======== Information ========
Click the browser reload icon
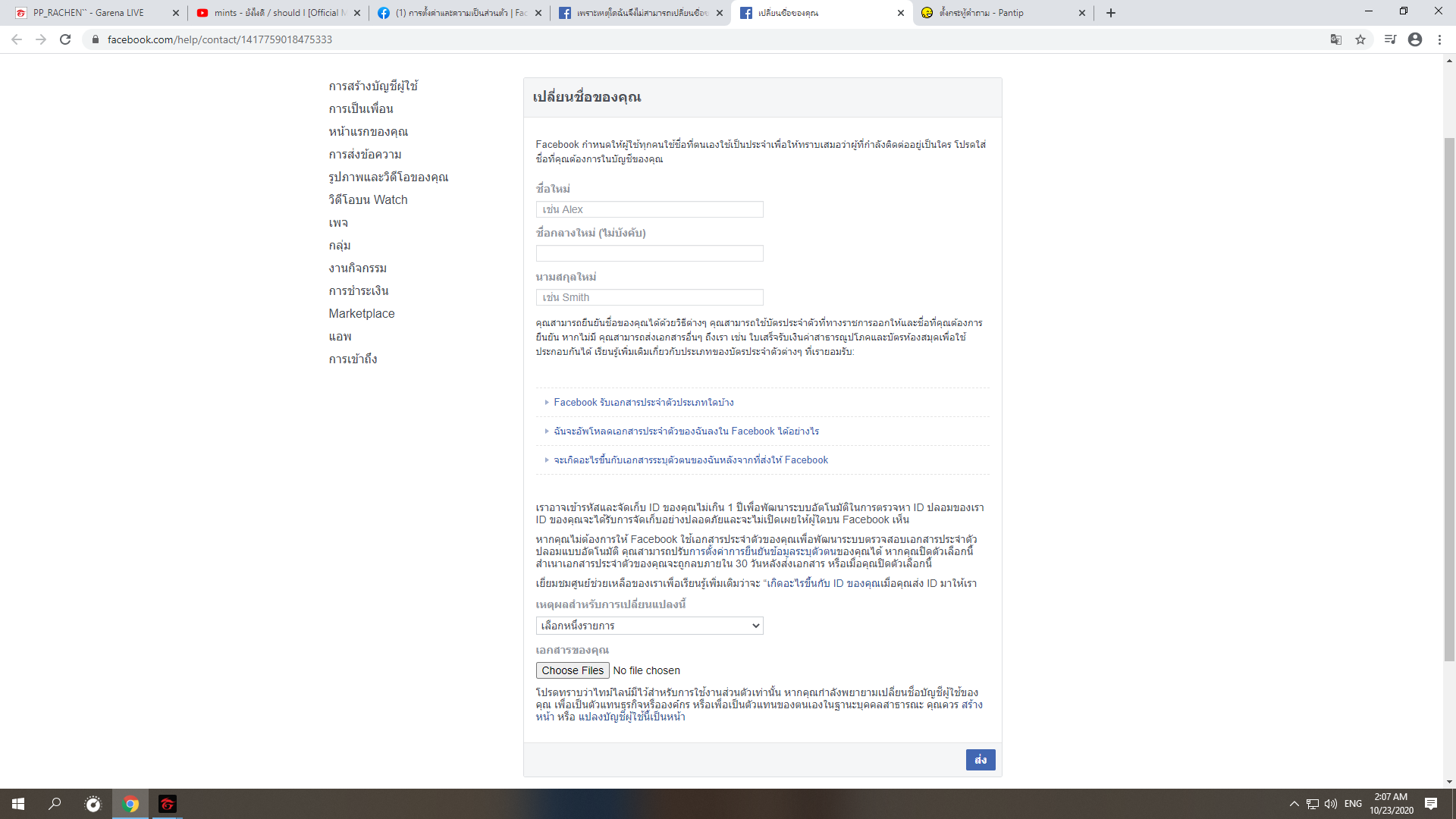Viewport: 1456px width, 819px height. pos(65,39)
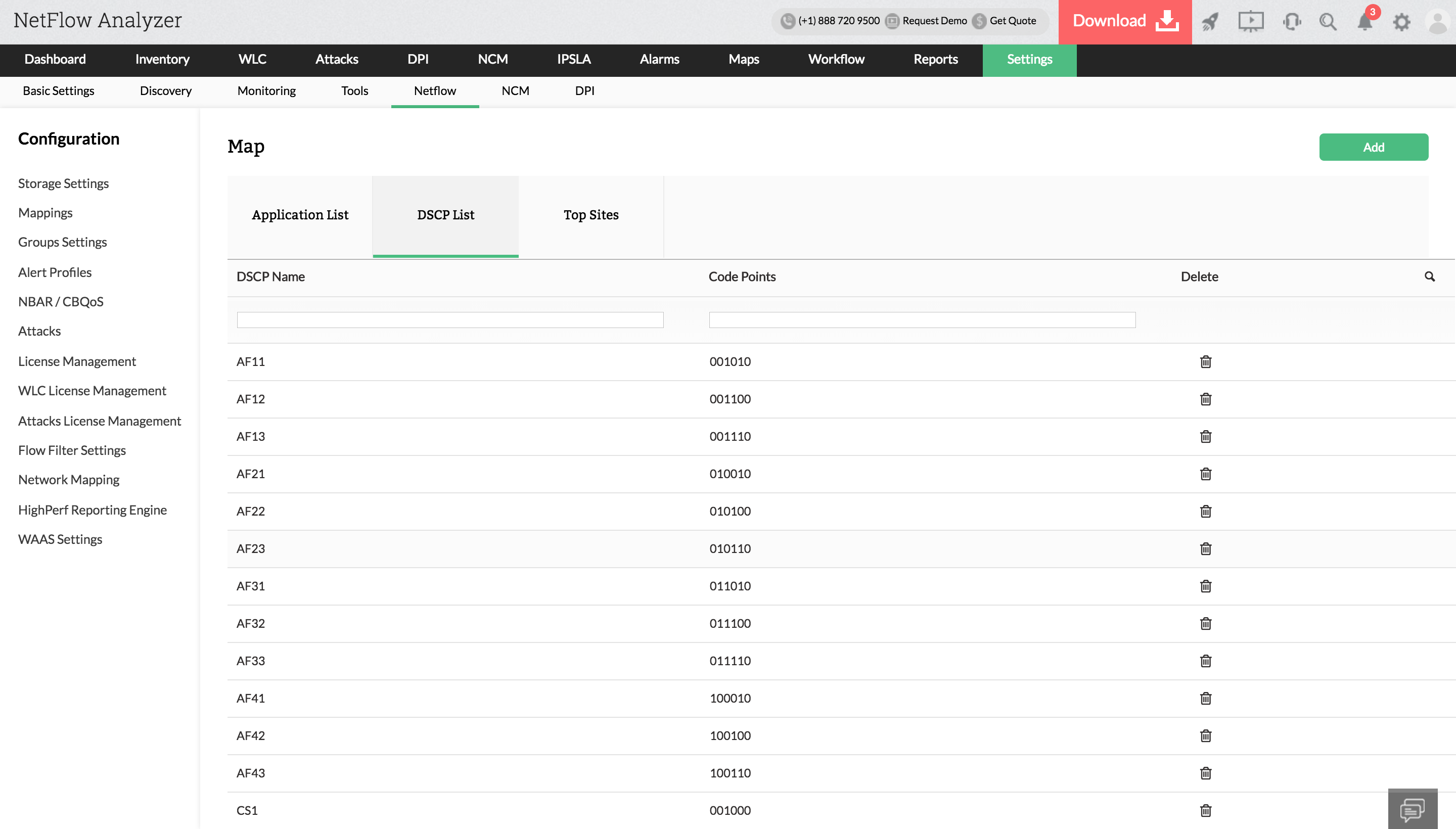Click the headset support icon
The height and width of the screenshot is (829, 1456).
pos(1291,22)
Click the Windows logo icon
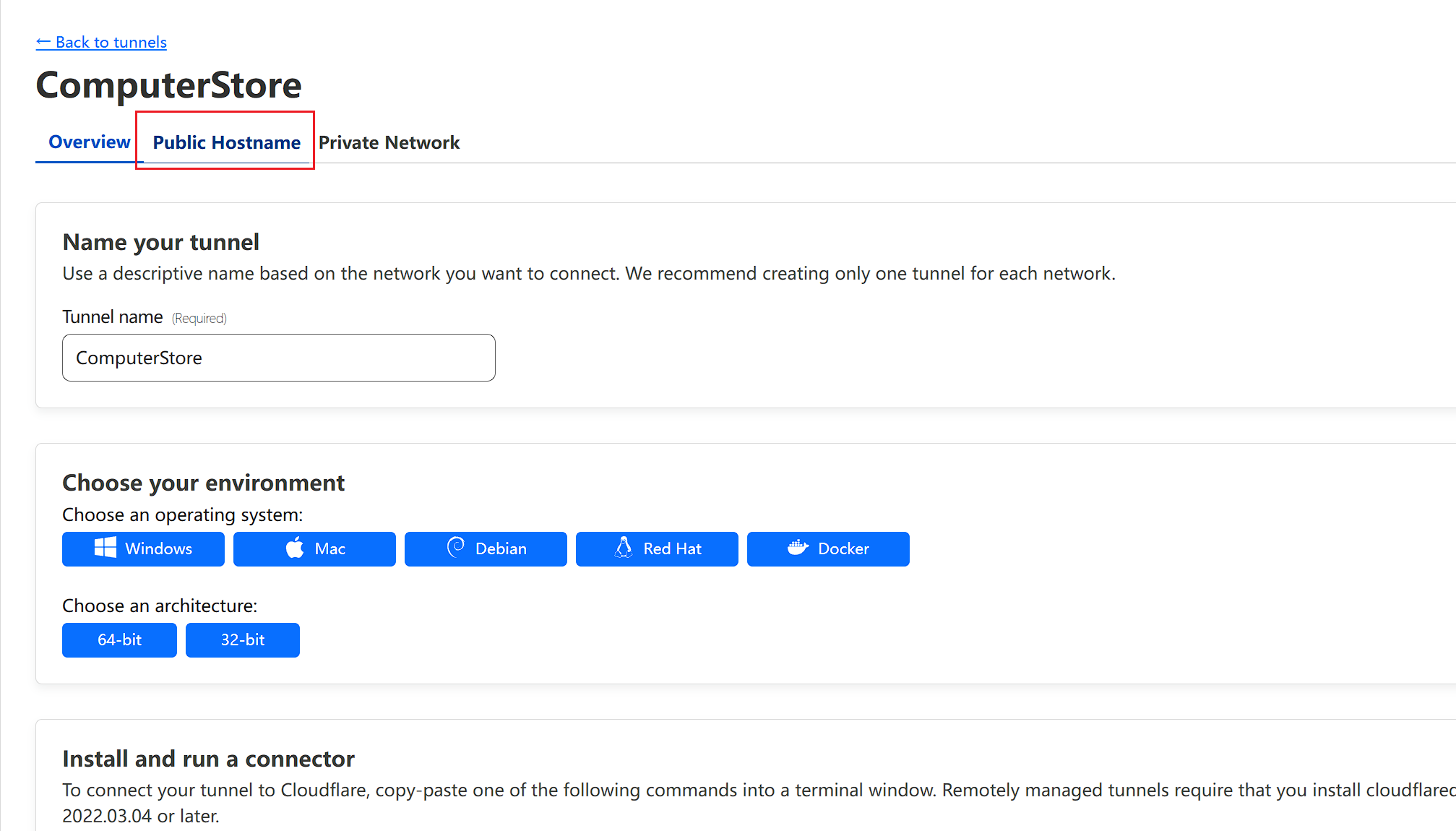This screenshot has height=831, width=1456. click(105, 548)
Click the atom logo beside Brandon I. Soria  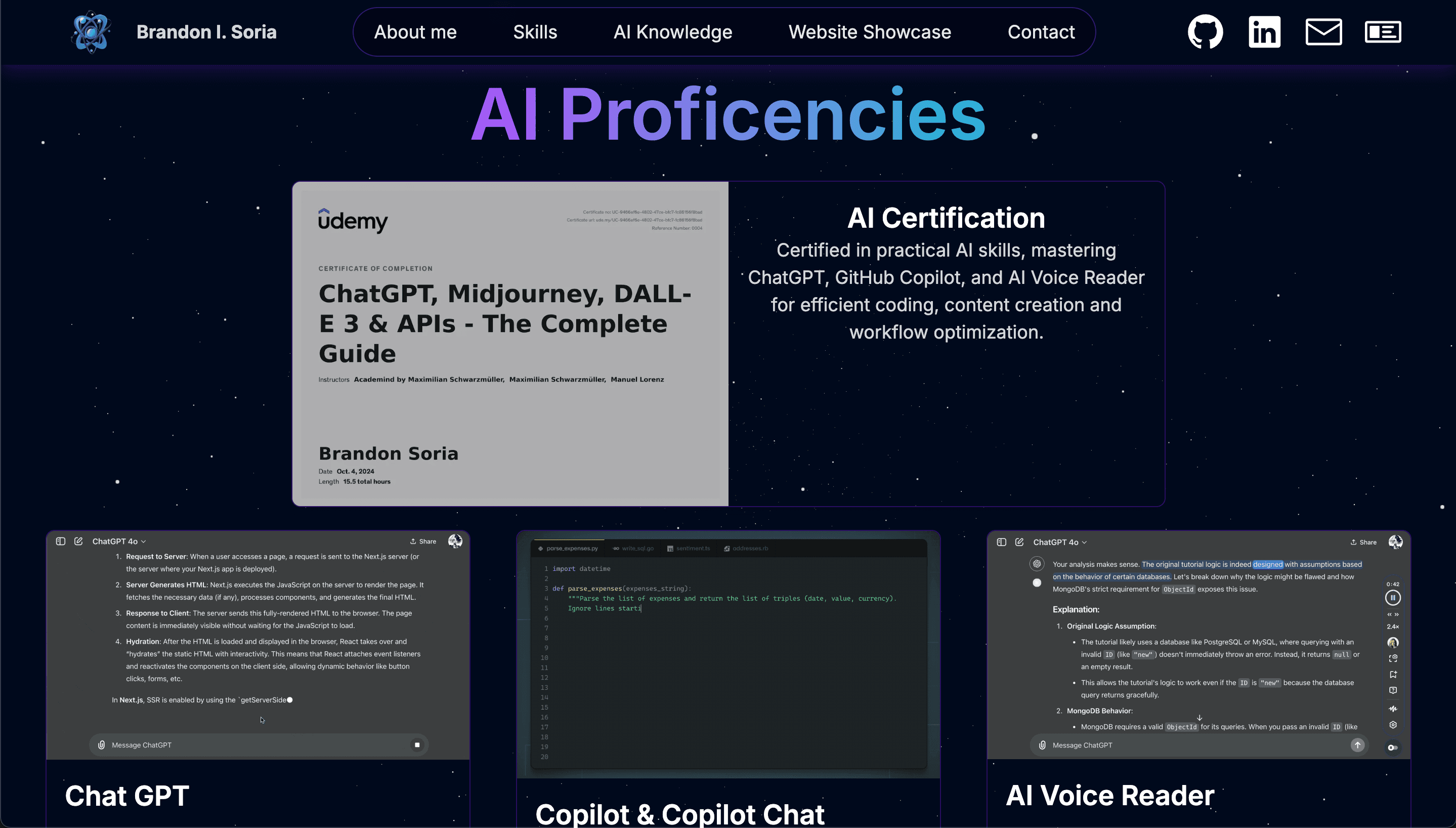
========
▸ **Activity**
Print every line above exactly as given, but not the pictures.

▸ **Answer below**
Click the browser reload icon
Viewport: 1456px width, 819px height. pos(65,39)
Click the headset support icon
The height and width of the screenshot is (829, 1456).
pos(1291,22)
Click the Windows logo icon
This screenshot has height=831, width=1456. click(105, 548)
Click the atom logo beside Brandon I. Soria  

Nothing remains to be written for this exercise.